LISTED ENTRIES START
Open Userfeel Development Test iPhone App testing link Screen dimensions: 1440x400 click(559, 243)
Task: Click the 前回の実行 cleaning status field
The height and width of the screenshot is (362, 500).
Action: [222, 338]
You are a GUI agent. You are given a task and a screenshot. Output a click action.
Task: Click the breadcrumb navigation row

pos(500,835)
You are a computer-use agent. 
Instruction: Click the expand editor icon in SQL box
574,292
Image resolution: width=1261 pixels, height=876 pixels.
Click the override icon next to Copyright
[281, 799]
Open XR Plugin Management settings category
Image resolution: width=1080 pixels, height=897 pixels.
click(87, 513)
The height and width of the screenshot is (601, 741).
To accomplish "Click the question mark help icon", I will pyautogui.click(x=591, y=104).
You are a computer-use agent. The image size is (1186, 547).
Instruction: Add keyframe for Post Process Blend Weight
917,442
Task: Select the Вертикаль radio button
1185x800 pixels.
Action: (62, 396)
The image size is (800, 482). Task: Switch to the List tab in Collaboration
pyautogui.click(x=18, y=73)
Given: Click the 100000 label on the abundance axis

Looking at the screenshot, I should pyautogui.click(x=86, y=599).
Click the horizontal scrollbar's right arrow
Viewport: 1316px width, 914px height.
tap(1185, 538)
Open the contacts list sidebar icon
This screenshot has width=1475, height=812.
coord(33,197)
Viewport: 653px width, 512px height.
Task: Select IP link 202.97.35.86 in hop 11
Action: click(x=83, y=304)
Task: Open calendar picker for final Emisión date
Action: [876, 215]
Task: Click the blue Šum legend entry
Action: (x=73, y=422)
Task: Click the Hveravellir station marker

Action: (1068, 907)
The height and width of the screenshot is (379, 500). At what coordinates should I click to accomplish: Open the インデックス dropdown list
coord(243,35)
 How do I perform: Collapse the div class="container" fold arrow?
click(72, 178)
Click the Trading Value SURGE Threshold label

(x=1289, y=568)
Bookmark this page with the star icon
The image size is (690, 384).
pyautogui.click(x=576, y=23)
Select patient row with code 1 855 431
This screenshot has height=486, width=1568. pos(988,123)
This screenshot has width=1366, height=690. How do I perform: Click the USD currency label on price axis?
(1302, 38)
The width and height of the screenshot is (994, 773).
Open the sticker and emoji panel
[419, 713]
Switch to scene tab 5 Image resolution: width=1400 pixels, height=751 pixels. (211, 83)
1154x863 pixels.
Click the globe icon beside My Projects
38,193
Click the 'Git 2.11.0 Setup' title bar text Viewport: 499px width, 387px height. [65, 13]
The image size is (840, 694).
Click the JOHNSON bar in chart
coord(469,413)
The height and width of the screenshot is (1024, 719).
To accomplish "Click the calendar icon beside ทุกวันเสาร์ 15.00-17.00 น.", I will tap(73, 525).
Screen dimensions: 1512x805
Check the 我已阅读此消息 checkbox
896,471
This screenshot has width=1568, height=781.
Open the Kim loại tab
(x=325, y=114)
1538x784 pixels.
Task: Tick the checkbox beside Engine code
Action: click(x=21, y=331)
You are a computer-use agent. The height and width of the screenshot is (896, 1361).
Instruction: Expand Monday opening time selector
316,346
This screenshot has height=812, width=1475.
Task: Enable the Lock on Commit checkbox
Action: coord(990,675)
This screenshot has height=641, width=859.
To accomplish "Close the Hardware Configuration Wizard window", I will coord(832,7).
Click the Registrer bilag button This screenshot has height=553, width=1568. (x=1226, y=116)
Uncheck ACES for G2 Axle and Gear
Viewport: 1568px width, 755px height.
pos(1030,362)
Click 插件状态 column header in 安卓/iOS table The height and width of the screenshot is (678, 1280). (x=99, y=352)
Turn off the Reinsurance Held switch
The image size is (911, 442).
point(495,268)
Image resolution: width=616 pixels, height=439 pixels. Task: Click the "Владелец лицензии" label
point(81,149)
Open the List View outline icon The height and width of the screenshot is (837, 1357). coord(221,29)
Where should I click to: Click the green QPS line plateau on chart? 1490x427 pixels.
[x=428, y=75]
LISTED ENTRIES END
EXERCISE PROMPT: Transcribe the records in full, so that each line reads exactly as before.

OUTPUT OF THE TASK:
Open Userfeel Development Test iPhone App testing link Screen dimensions: 1440x400 click(559, 243)
Task: Click the 前回の実行 cleaning status field
The height and width of the screenshot is (362, 500).
Action: [222, 338]
You are a GUI agent. You are given a task and a screenshot. Output a click action.
Task: Click the breadcrumb navigation row

pos(500,835)
You are a computer-use agent. 
Instruction: Click the expand editor icon in SQL box
574,292
Image resolution: width=1261 pixels, height=876 pixels.
Click the override icon next to Copyright
[281, 799]
Open XR Plugin Management settings category
Image resolution: width=1080 pixels, height=897 pixels.
click(87, 513)
The height and width of the screenshot is (601, 741).
To accomplish "Click the question mark help icon", I will pyautogui.click(x=591, y=104).
You are a computer-use agent. The image size is (1186, 547).
Instruction: Add keyframe for Post Process Blend Weight
917,442
Task: Select the Вертикаль radio button
1185x800 pixels.
Action: (62, 396)
The image size is (800, 482). Task: Switch to the List tab in Collaboration
pyautogui.click(x=18, y=73)
Given: Click the 100000 label on the abundance axis

Looking at the screenshot, I should pyautogui.click(x=86, y=599).
Click the horizontal scrollbar's right arrow
Viewport: 1316px width, 914px height.
tap(1185, 538)
Open the contacts list sidebar icon
This screenshot has width=1475, height=812.
coord(33,197)
Viewport: 653px width, 512px height.
Task: Select IP link 202.97.35.86 in hop 11
Action: click(x=83, y=304)
Task: Open calendar picker for final Emisión date
Action: [876, 215]
Task: Click the blue Šum legend entry
Action: (x=73, y=422)
Task: Click the Hveravellir station marker

Action: (1068, 907)
The height and width of the screenshot is (379, 500). At what coordinates should I click to accomplish: Open the インデックス dropdown list
coord(243,35)
 How do I perform: Collapse the div class="container" fold arrow?
click(72, 178)
Click the Trading Value SURGE Threshold label

(x=1289, y=568)
Bookmark this page with the star icon
The image size is (690, 384).
pyautogui.click(x=576, y=23)
Select patient row with code 1 855 431
This screenshot has height=486, width=1568. pos(988,123)
This screenshot has width=1366, height=690. How do I perform: Click the USD currency label on price axis?
(1302, 38)
The width and height of the screenshot is (994, 773).
Open the sticker and emoji panel
[419, 713]
Switch to scene tab 5 Image resolution: width=1400 pixels, height=751 pixels. (211, 83)
1154x863 pixels.
Click the globe icon beside My Projects
38,193
Click the 'Git 2.11.0 Setup' title bar text Viewport: 499px width, 387px height. [65, 13]
The image size is (840, 694).
Click the JOHNSON bar in chart
coord(469,413)
The height and width of the screenshot is (1024, 719).
To accomplish "Click the calendar icon beside ทุกวันเสาร์ 15.00-17.00 น.", I will tap(73, 525).
Screen dimensions: 1512x805
Check the 我已阅读此消息 checkbox
896,471
This screenshot has width=1568, height=781.
Open the Kim loại tab
(x=325, y=114)
1538x784 pixels.
Task: Tick the checkbox beside Engine code
Action: click(x=21, y=331)
You are a computer-use agent. The height and width of the screenshot is (896, 1361).
Instruction: Expand Monday opening time selector
316,346
This screenshot has height=812, width=1475.
Task: Enable the Lock on Commit checkbox
Action: coord(990,675)
This screenshot has height=641, width=859.
To accomplish "Close the Hardware Configuration Wizard window", I will coord(832,7).
Click the Registrer bilag button This screenshot has height=553, width=1568. (x=1226, y=116)
Uncheck ACES for G2 Axle and Gear
Viewport: 1568px width, 755px height.
pos(1030,362)
Click 插件状态 column header in 安卓/iOS table The height and width of the screenshot is (678, 1280). (x=99, y=352)
Turn off the Reinsurance Held switch
The image size is (911, 442).
point(495,268)
Image resolution: width=616 pixels, height=439 pixels. Task: Click the "Владелец лицензии" label
point(81,149)
Open the List View outline icon The height and width of the screenshot is (837, 1357). coord(221,29)
Where should I click to: Click the green QPS line plateau on chart? 1490x427 pixels.
[x=428, y=75]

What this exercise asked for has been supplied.